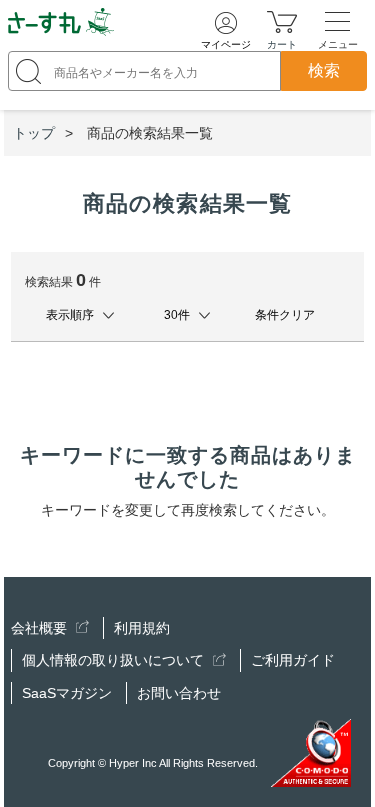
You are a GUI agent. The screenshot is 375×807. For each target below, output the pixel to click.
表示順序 (70, 315)
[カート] (282, 21)
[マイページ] (226, 23)
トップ (34, 133)
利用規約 (142, 628)
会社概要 (41, 628)
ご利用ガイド (293, 660)
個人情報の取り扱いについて (115, 660)
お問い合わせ (179, 693)
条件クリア (285, 315)
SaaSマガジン (67, 693)
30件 (177, 315)
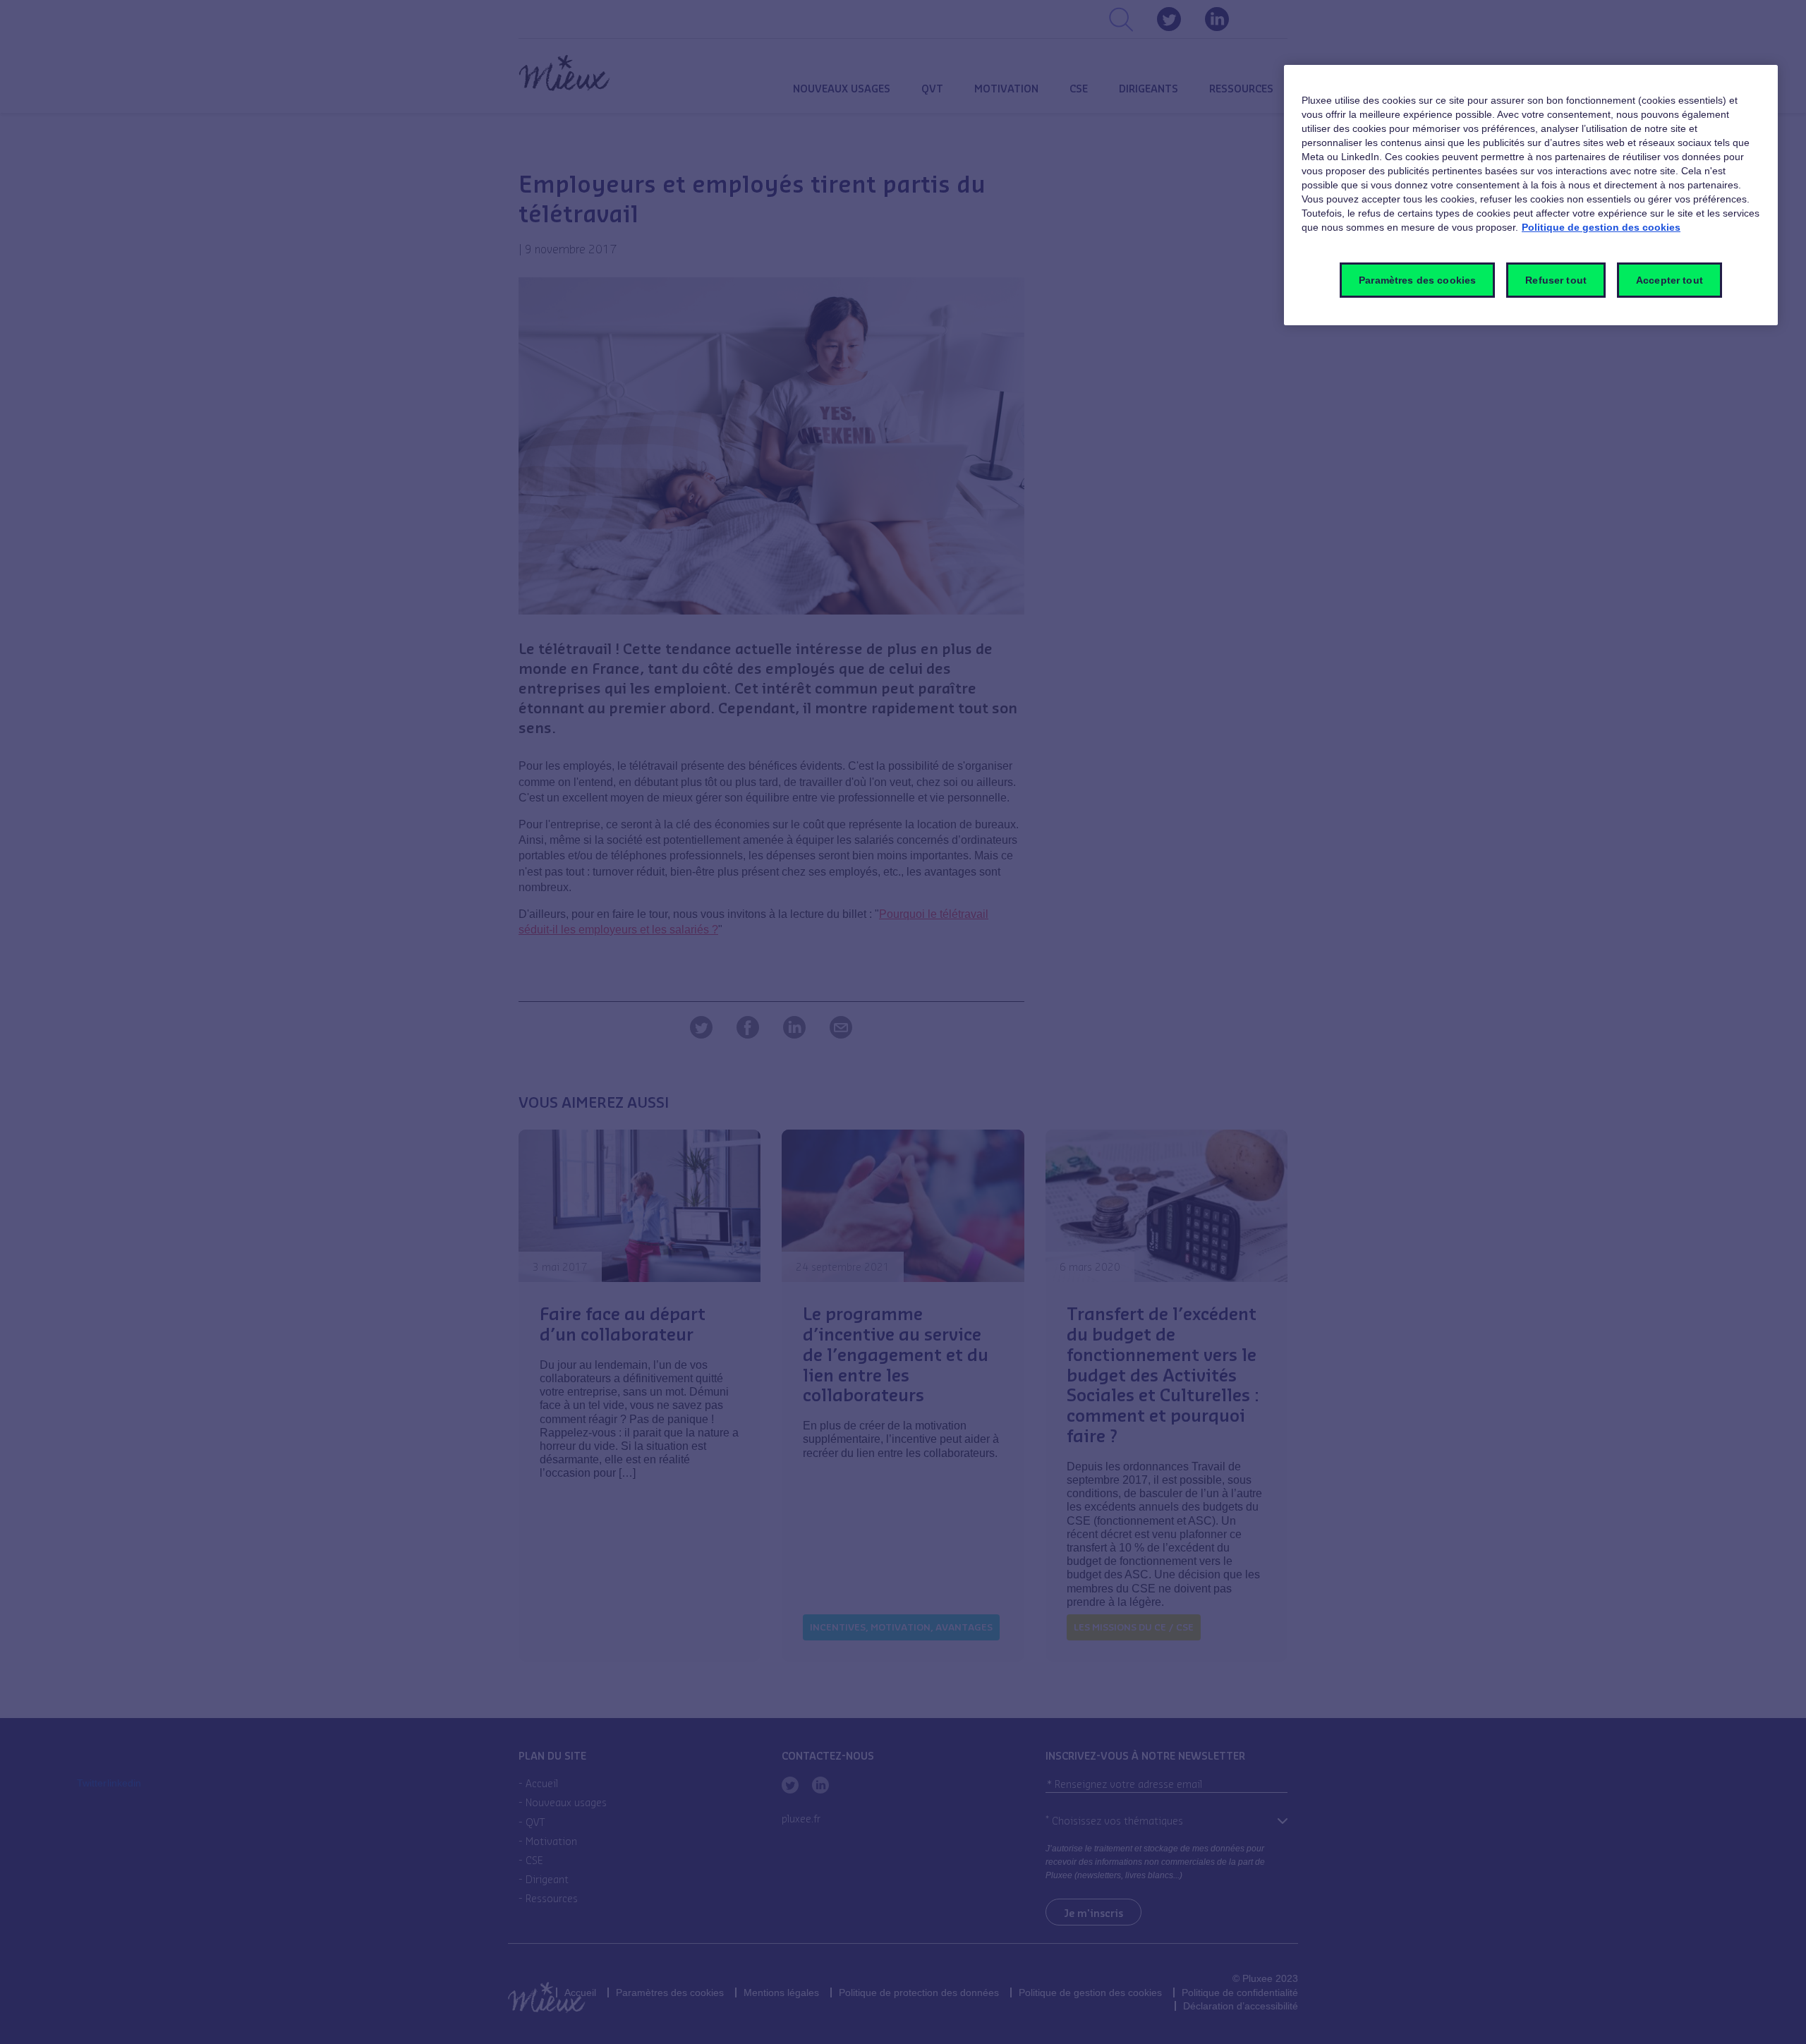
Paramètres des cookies (1417, 280)
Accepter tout (1669, 280)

What to do: Please retype the lines from the one that contains "お問い合わせ (179, 693)" to the final line of the records, both included, exactly as written and without any pictures.

Written reply:
お問い合わせ (179, 693)
条件クリア (285, 315)
SaaSマガジン (67, 693)
30件 (177, 315)
Paramètres des cookies (1417, 280)
Accepter tout (1669, 280)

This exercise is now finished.